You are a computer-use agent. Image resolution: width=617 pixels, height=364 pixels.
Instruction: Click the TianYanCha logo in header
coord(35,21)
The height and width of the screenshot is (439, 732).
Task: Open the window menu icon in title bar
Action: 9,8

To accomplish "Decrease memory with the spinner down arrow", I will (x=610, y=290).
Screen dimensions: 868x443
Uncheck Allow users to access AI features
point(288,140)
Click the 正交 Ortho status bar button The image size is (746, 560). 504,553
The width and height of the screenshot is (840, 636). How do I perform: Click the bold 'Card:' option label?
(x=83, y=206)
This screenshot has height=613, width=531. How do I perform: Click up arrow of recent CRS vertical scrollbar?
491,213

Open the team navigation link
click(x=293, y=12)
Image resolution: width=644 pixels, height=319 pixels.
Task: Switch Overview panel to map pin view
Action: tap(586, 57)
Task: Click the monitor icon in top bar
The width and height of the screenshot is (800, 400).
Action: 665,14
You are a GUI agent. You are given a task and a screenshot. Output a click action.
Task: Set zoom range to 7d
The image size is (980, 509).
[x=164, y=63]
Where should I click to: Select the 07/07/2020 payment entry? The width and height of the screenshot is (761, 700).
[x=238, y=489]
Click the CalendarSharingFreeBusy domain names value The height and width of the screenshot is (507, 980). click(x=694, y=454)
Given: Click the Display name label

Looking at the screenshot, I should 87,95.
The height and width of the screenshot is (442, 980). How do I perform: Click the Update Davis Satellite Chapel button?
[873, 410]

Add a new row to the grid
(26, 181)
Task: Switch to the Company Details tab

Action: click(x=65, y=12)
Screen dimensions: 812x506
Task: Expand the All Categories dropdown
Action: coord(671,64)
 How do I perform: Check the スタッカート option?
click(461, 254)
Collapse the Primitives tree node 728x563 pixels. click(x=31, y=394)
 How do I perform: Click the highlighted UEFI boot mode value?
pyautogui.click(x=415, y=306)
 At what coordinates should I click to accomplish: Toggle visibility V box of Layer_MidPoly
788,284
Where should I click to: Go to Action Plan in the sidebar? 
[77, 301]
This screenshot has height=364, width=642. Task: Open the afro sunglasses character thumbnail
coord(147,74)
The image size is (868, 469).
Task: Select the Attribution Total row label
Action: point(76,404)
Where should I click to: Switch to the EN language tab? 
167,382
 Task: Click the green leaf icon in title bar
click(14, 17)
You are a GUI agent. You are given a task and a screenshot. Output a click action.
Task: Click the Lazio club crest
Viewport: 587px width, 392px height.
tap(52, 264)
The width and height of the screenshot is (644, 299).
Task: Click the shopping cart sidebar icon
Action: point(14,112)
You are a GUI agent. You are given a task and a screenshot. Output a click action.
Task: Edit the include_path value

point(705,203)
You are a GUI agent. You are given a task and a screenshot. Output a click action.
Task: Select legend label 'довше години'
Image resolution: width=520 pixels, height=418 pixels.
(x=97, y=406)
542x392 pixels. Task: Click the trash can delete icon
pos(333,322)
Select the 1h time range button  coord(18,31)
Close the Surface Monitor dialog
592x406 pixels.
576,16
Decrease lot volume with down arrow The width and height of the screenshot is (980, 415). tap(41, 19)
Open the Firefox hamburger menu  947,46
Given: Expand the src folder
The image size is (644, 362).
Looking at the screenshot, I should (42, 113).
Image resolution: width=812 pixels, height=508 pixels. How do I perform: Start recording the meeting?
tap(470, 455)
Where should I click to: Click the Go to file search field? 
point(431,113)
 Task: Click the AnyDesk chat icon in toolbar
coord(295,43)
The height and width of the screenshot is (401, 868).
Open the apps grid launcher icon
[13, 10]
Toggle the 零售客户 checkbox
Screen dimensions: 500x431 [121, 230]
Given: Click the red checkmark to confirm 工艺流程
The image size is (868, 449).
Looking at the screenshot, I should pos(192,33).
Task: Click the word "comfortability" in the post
········
# TASK GOAL:
Your answer must consist only of the lines from the one with "Viewport: 587px width, 392px height." through the final line of the entries, each retyped exactly.

# SOLUTION TO THIS PROBLEM:
Viewport: 587px width, 392px height.
tap(52, 264)
The width and height of the screenshot is (644, 299).
Task: Click the shopping cart sidebar icon
Action: point(14,112)
You are a GUI agent. You are given a task and a screenshot. Output a click action.
Task: Edit the include_path value

point(705,203)
You are a GUI agent. You are given a task and a screenshot. Output a click action.
Task: Select legend label 'довше години'
Image resolution: width=520 pixels, height=418 pixels.
(x=97, y=406)
542x392 pixels. Task: Click the trash can delete icon
pos(333,322)
Select the 1h time range button  coord(18,31)
Close the Surface Monitor dialog
592x406 pixels.
576,16
Decrease lot volume with down arrow The width and height of the screenshot is (980, 415). tap(41, 19)
Open the Firefox hamburger menu  947,46
Given: Expand the src folder
The image size is (644, 362).
Looking at the screenshot, I should (42, 113).
Image resolution: width=812 pixels, height=508 pixels. How do I perform: Start recording the meeting?
tap(470, 455)
Where should I click to: Click the Go to file search field? 
point(431,113)
 Task: Click the AnyDesk chat icon in toolbar
coord(295,43)
The height and width of the screenshot is (401, 868).
Open the apps grid launcher icon
[13, 10]
Toggle the 零售客户 checkbox
Screen dimensions: 500x431 [121, 230]
Given: Click the red checkmark to confirm 工艺流程
The image size is (868, 449).
Looking at the screenshot, I should pos(192,33).
Task: Click the word "comfortability" in the post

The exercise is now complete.